===== EXTRAIT =====

Les quelques jours qui ont suivi l’annonce par la première ministre du recours au 49.3 pour le passage en force de sa contre-réforme des retraites, jusqu’au vote de la motion de censure du gouvernement -rejetée à 9 voix près-, ont donné à voir un peuple solidaire, organisé et combatif. Récit parisien et analyse, au cœur de l’émeute, de ces « Cinq Glorieuses » enflammées qui, pour le pouvoir, ont pris des allures de fin de règne.
Par Mačko Dràgàn, envoyé spécial sur le front avec la Grande Timonière.
Jeudi 16 mars, 17h30
Place de la Concorde. Quelques instants à peine après avoir posé mes valises -enfin, mon vieux sac de randonnée- à Paris, où je me trouve incidemment pour des raisons bassement sentimentales liées à la bonne marche de mon couple, j’ai appris sur les réseaux l’annonce, par Élisabeth Borne, devant une Assemblée- « camp-de-Gitans » zadisée à souhait, de son recours au 49.3 afin de faire passer en force, à la Guy Georges, une contre-réforme des retraites définitivement démonétisée. Même « dans le camp présidentiel, « les députés sont groggy » … Face à une situation qui leur échappe complètement, beaucoup se sont mis aux abris. Dès jeudi, les ministres ont annulé leurs déplacements, leurs rendez-vous, leurs déjeuners. Matignon a fait passer la consigne : à défaut de tout arrêter, il s’agit de « se mettre en lien avec les préfets pour voir si les conditions sont réunies » pour se déplacer » (Mediapart).

===== LISTE DES ENREGISTREMENTS =====

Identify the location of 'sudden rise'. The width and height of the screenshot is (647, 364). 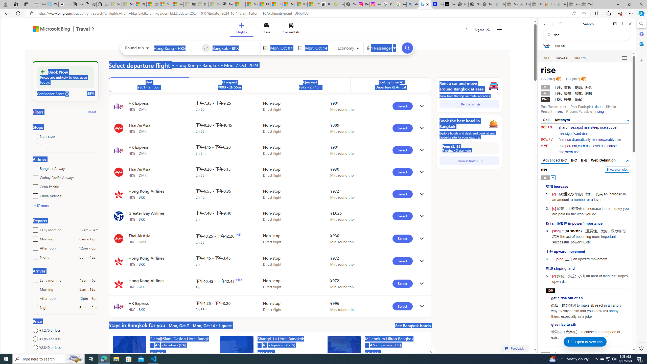
(588, 130).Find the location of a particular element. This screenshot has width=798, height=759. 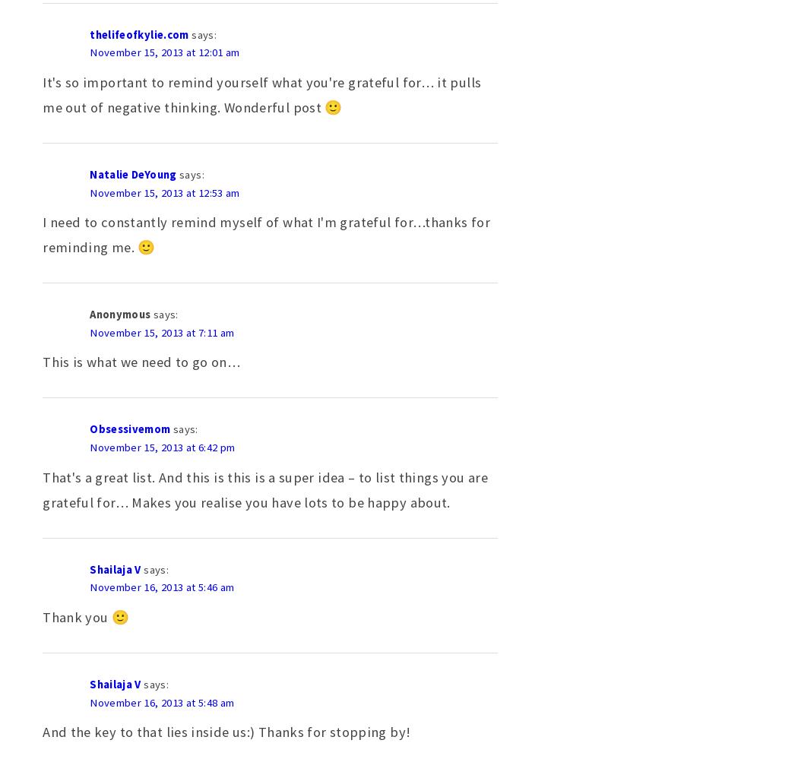

'Thank you 🙂' is located at coordinates (85, 616).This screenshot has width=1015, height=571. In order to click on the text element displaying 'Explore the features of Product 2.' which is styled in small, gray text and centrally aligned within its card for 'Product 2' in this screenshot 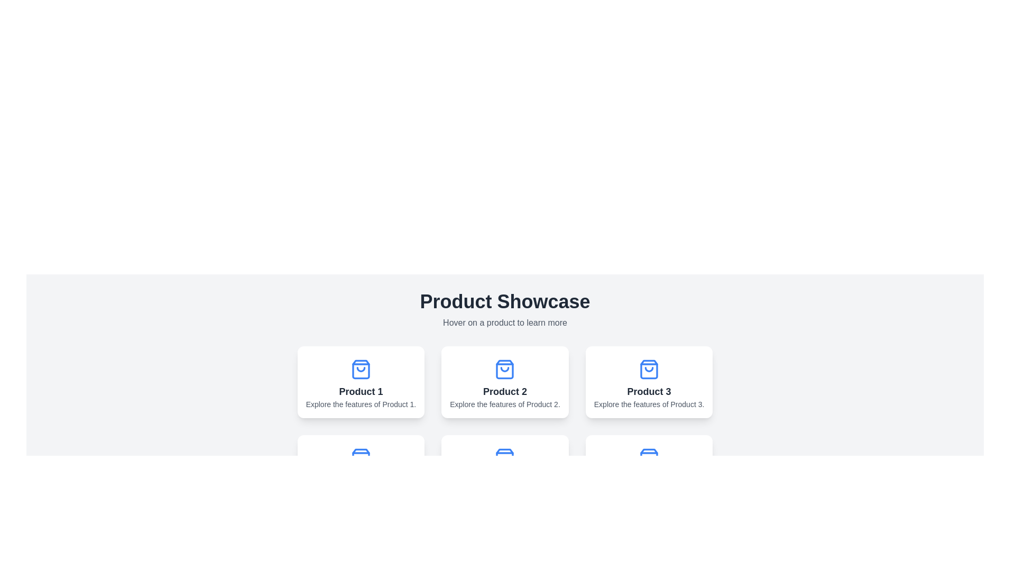, I will do `click(505, 404)`. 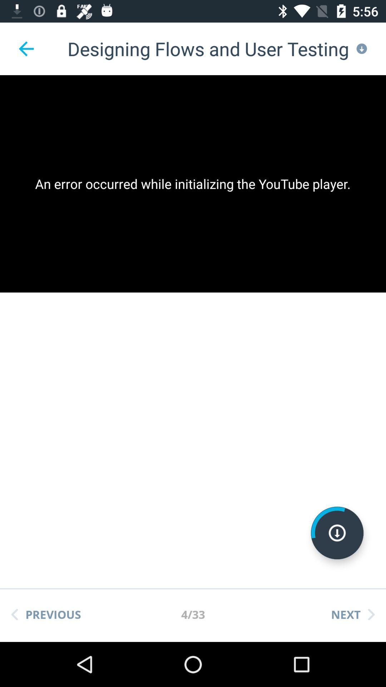 What do you see at coordinates (46, 614) in the screenshot?
I see `the previous item` at bounding box center [46, 614].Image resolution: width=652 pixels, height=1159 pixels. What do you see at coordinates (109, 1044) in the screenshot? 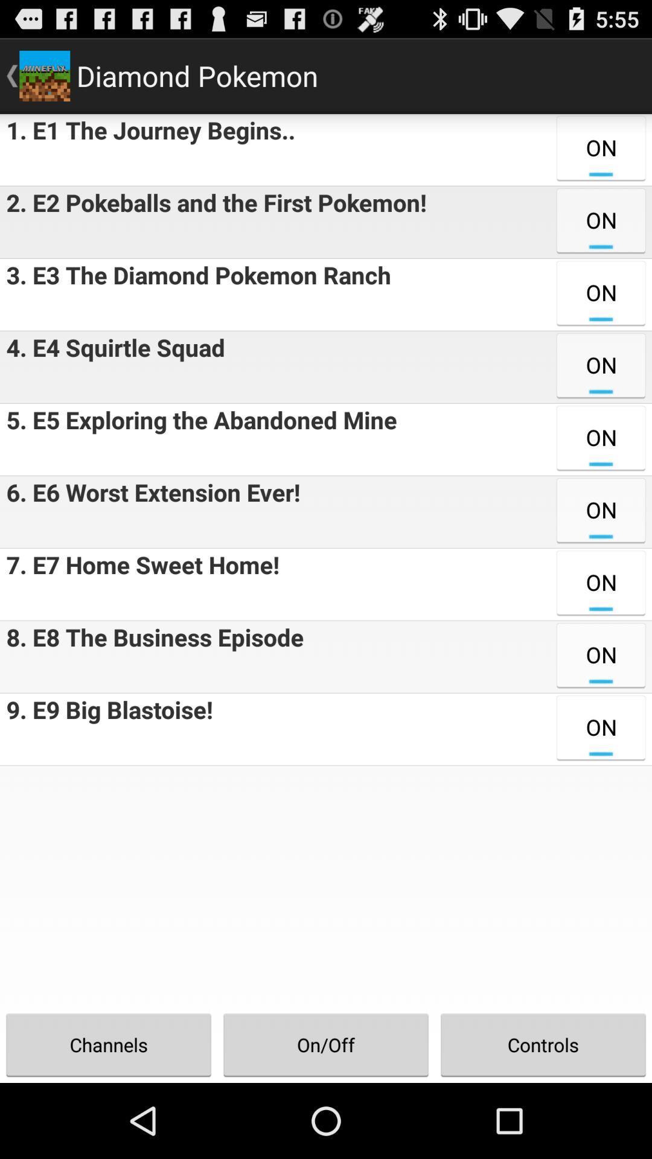
I see `channels at the bottom left corner` at bounding box center [109, 1044].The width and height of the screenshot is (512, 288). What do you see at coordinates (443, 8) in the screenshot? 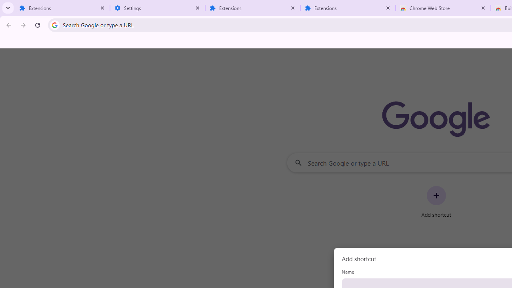
I see `'Chrome Web Store'` at bounding box center [443, 8].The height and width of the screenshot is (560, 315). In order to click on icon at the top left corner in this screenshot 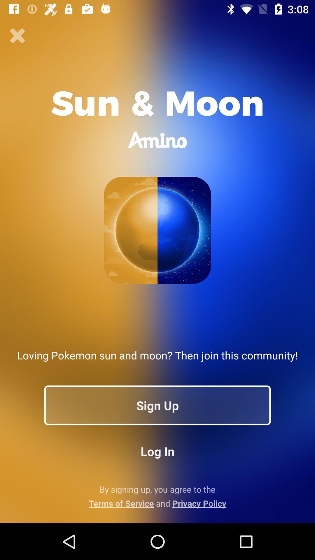, I will do `click(17, 36)`.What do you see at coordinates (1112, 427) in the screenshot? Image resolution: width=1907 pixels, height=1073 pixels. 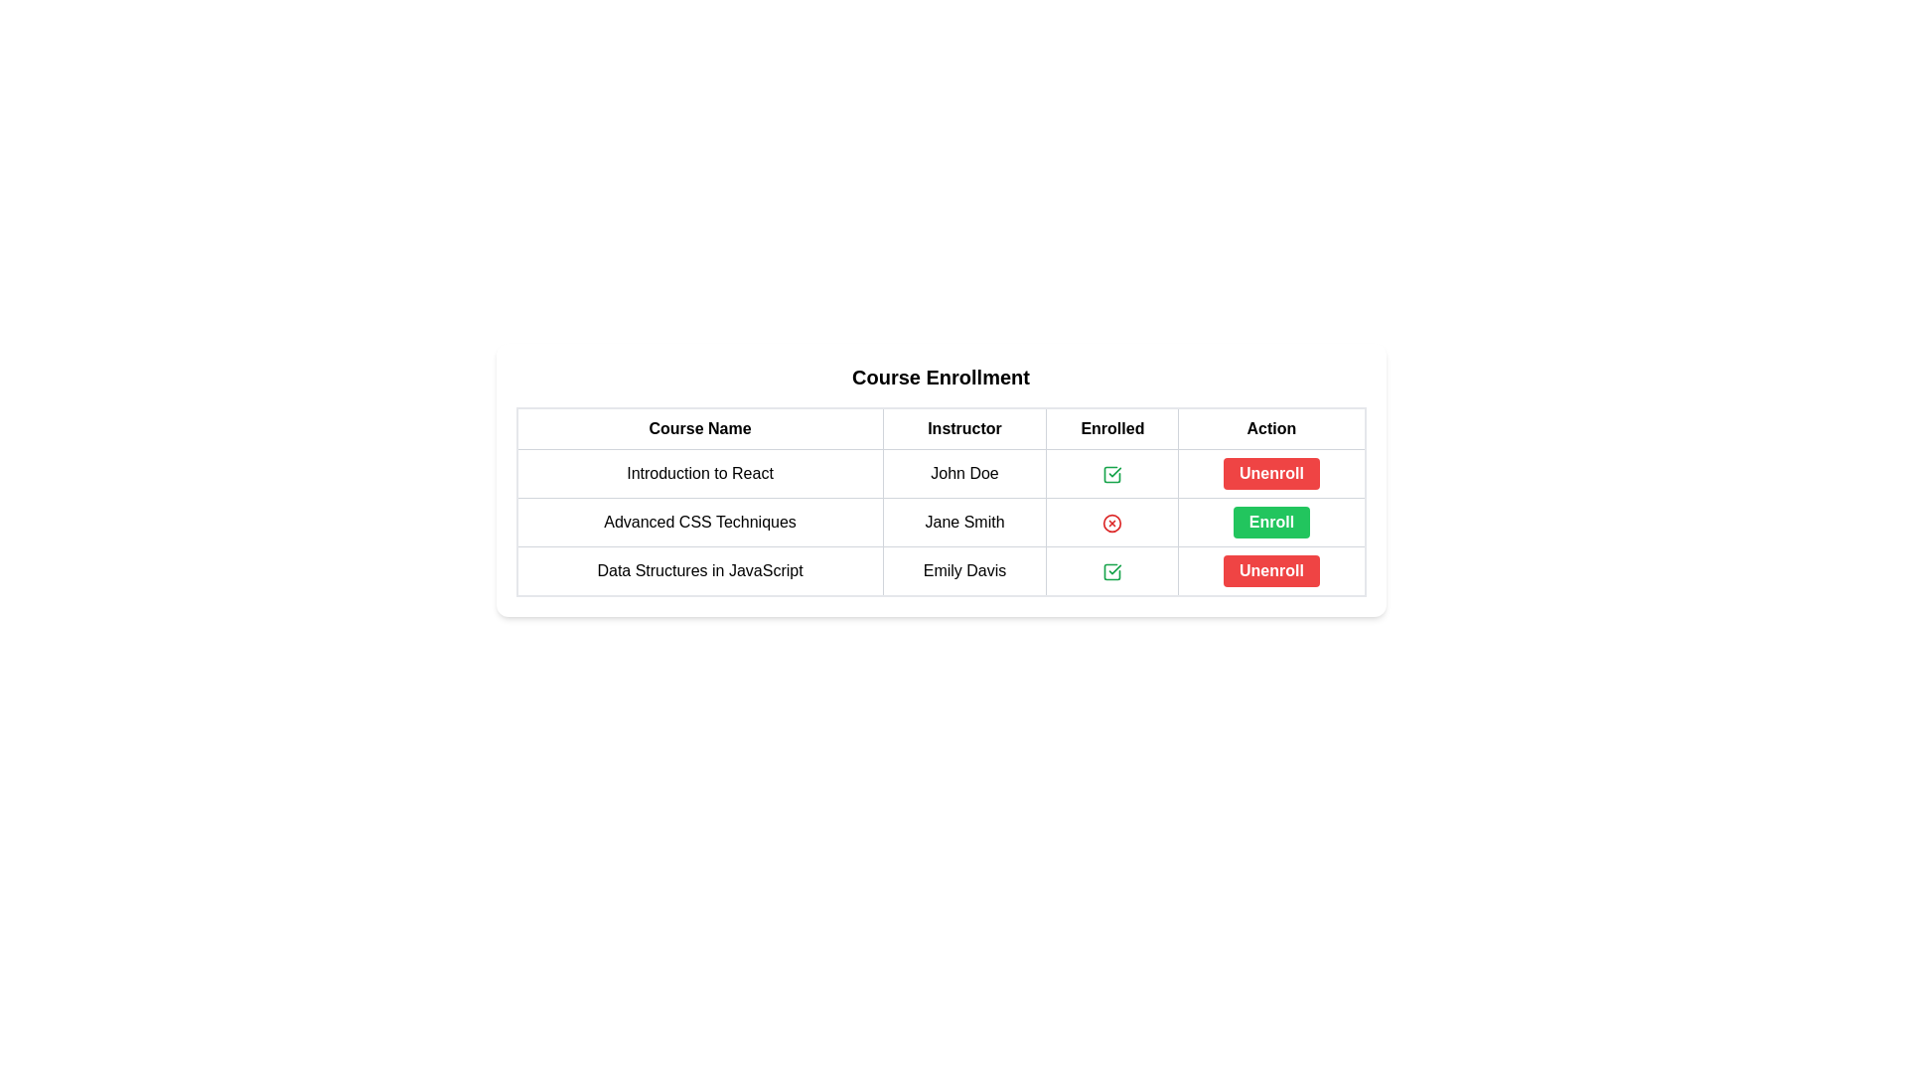 I see `the third column header in the enrollment information table, which is located between the 'Instructor' and 'Action' columns` at bounding box center [1112, 427].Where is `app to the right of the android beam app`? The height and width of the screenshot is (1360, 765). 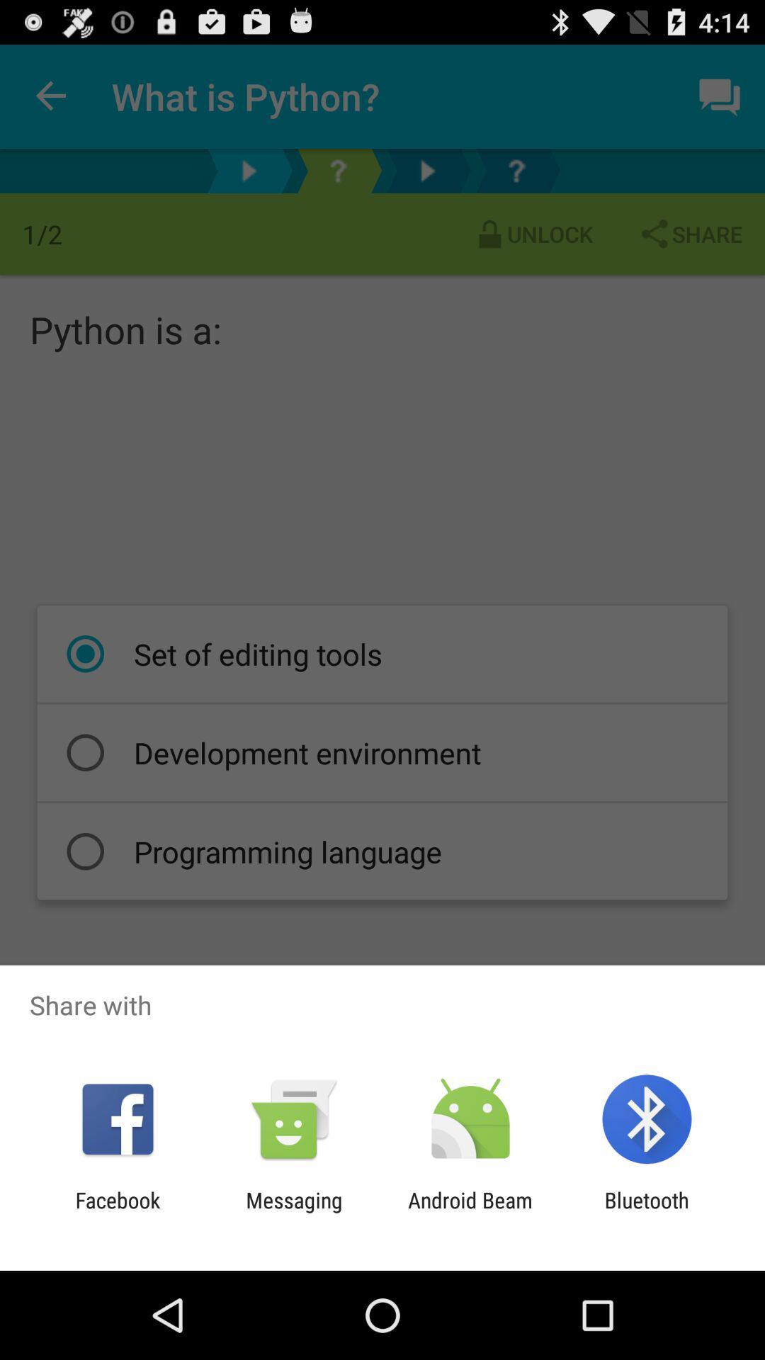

=====

CONSIGNES À SUIVRE:
A. Recopiez l'extrait sur le recours au 49.3 en commençant par « Les quelques jours » et en poursuivant jusqu'à « fin de règne. », mais changez « combatif » en « déterminé ».
B. Poursuivez l'extrait sur le recours au 49.3 à partir de sa dernière phrase.
Ce matériau provient d'une autre source.

RÉPONSES FINALES:
A.
Les quelques jours qui ont suivi l’annonce par la première ministre du recours au 49.3 pour le passage en force de sa contre-réforme des retraites, jusqu’au vote de la motion de censure du gouvernement -rejetée à 9 voix près-, ont donné à voir un peuple solidaire, organisé et déterminé. Récit parisien et analyse, au cœur de l’émeute, de ces « Cinq Glorieuses » enflammées qui, pour le pouvoir, ont pris des allures de fin de règne.

B.
De notre côté, rendez-vous est donné face au Parlement. Mais celui-ci ayant été intégralement bouclé et ceinturé d’épais et disgracieux remparts de flics sur-armés, -métaphore navrante de la « démocratie » française contemporaine que cet amas de prétendus « élus du peuple » se fortérisant pour ne pas voir et recevoir ce même peuple venu lui demander des comptes-, c’est sur la place de la Concorde qu’une foule de plus en plus dense, à l’approche de la nuit, se rassemble. Rapidement, un feu de barrières est allumé face au mur policier. D’amples bouffées noire s’élèvent au-devant de la Tour Eiffel au loin. Puis, les premiers jets de slogans hostiles et de projectiles sur les gardiens de l’ordre macroniste : « ACAB ! » « Tout le monde déteste la police ! » Ils finissent par attaquer, brisant les rangs des manifestant·e·s.
A force de charges successives et d’envoi de grenades lacrymogènes, une large partie des personnes présentes sur la place, dont une fanfare festive, se retrouve acculée vers la rue Saint-Florentin, masse bien vénère coupée en deux par un cordon policier. Une poussée permet aux deux groupes de se rejoindre, et tout ce petit monde se dirige vers la rue Saint-Honoré. Les poubelles, nombreuses du fait du mouvement de grève des éboueurs Parisiens, avec le soutien notable de la mairesse -d’où ce tag aperçu sur un mur : « Soutien critique à Anne Hidalgo »- sont consciencieusement enflammées, et répandues en travers de la chaussée en guise de barricade, en compléments de divers morceau de matériel urbain arraché et brisé.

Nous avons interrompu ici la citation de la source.